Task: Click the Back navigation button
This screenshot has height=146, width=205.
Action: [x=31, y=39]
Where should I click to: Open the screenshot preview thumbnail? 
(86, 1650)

========================================

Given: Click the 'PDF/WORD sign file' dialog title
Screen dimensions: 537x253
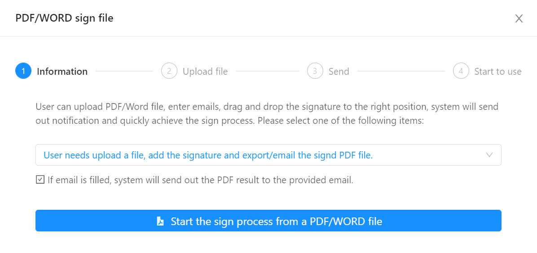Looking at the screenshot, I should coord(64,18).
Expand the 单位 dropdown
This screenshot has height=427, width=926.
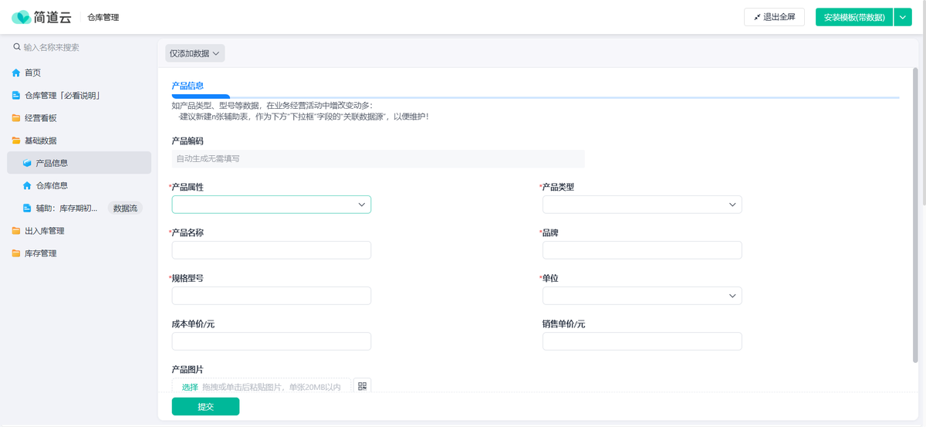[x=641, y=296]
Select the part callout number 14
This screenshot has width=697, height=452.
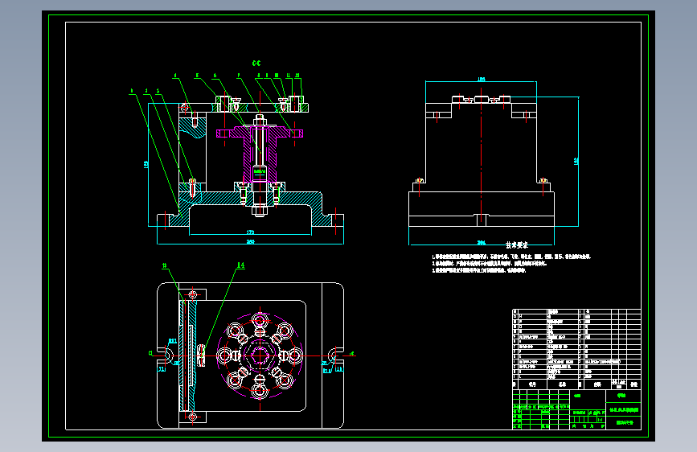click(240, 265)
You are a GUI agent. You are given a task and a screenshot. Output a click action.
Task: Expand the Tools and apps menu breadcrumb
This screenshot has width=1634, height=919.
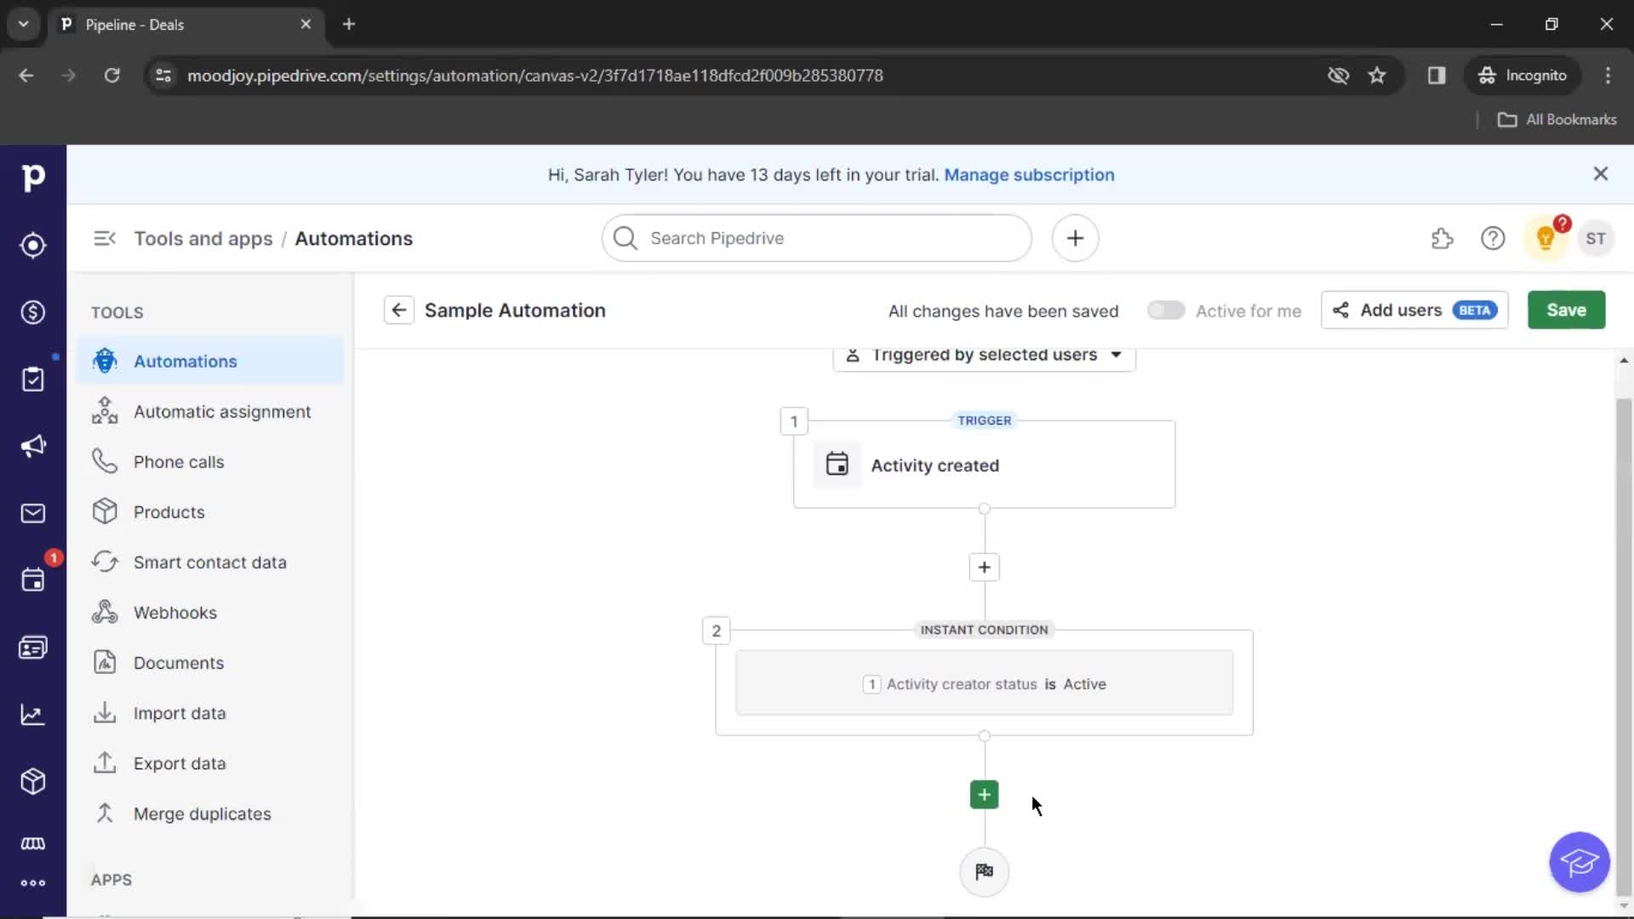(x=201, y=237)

========================================

__What you have to do__
Among the records, find each line where the word "Expand" occurs, and copy it.

__Task answer__
Expand the 单位 dropdown
Task: Expand the Tools and apps menu breadcrumb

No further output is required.